Assignment: In the listing below, locate the line that contains "This screenshot has height=236, width=333." and the line that contains "Task: Click the Intel(R)". Restate word for word those two lines and every line between them, and nothing else.

Input for this task:
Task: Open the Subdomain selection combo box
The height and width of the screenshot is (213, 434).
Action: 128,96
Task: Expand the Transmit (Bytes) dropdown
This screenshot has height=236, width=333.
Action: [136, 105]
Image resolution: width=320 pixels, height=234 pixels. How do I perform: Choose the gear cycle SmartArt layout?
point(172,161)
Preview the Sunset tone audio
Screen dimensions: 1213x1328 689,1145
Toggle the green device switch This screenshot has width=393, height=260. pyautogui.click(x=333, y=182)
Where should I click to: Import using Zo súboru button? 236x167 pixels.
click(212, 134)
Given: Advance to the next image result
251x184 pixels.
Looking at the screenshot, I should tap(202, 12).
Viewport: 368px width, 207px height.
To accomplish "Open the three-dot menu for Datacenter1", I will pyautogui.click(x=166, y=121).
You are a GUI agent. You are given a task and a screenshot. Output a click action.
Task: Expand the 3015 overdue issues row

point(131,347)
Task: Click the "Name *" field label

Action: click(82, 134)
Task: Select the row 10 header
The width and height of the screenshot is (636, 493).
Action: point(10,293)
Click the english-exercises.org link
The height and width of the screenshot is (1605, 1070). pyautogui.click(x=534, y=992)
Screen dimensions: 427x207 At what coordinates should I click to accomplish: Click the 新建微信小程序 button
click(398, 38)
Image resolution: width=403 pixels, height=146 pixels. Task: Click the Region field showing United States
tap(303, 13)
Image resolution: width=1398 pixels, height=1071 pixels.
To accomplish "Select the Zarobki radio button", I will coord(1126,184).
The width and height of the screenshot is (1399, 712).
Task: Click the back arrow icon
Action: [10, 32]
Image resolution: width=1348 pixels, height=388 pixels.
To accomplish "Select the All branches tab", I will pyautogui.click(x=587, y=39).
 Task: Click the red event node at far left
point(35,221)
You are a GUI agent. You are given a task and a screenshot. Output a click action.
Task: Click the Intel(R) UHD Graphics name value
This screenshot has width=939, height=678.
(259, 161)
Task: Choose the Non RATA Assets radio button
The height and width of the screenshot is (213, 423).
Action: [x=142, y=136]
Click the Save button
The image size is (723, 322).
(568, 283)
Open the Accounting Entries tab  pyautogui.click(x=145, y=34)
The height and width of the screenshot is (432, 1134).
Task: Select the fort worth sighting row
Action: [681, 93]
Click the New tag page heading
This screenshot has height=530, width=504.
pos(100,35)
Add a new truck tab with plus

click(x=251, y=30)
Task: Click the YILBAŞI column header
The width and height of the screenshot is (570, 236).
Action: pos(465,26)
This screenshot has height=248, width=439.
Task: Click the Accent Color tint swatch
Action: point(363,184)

Response below:
This screenshot has height=236, width=333.
Action: [136, 105]
Image resolution: width=320 pixels, height=234 pixels. How do I perform: Choose the gear cycle SmartArt layout?
point(172,161)
Preview the Sunset tone audio
Screen dimensions: 1213x1328 689,1145
Toggle the green device switch This screenshot has width=393, height=260. pyautogui.click(x=333, y=182)
Where should I click to: Import using Zo súboru button? 236x167 pixels.
click(212, 134)
Given: Advance to the next image result
251x184 pixels.
Looking at the screenshot, I should tap(202, 12).
Viewport: 368px width, 207px height.
To accomplish "Open the three-dot menu for Datacenter1", I will pyautogui.click(x=166, y=121).
You are a GUI agent. You are given a task and a screenshot. Output a click action.
Task: Expand the 3015 overdue issues row

point(131,347)
Task: Click the "Name *" field label

Action: click(82, 134)
Task: Select the row 10 header
The width and height of the screenshot is (636, 493).
Action: point(10,293)
Click the english-exercises.org link
The height and width of the screenshot is (1605, 1070). pyautogui.click(x=534, y=992)
Screen dimensions: 427x207 At what coordinates should I click to accomplish: Click the 新建微信小程序 button
click(398, 38)
Image resolution: width=403 pixels, height=146 pixels. Task: Click the Region field showing United States
tap(303, 13)
Image resolution: width=1398 pixels, height=1071 pixels.
To accomplish "Select the Zarobki radio button", I will coord(1126,184).
The width and height of the screenshot is (1399, 712).
Task: Click the back arrow icon
Action: [10, 32]
Image resolution: width=1348 pixels, height=388 pixels.
To accomplish "Select the All branches tab", I will pyautogui.click(x=587, y=39).
 Task: Click the red event node at far left
point(35,221)
You are a GUI agent. You are given a task and a screenshot. Output a click action.
Task: Click the Intel(R) UHD Graphics name value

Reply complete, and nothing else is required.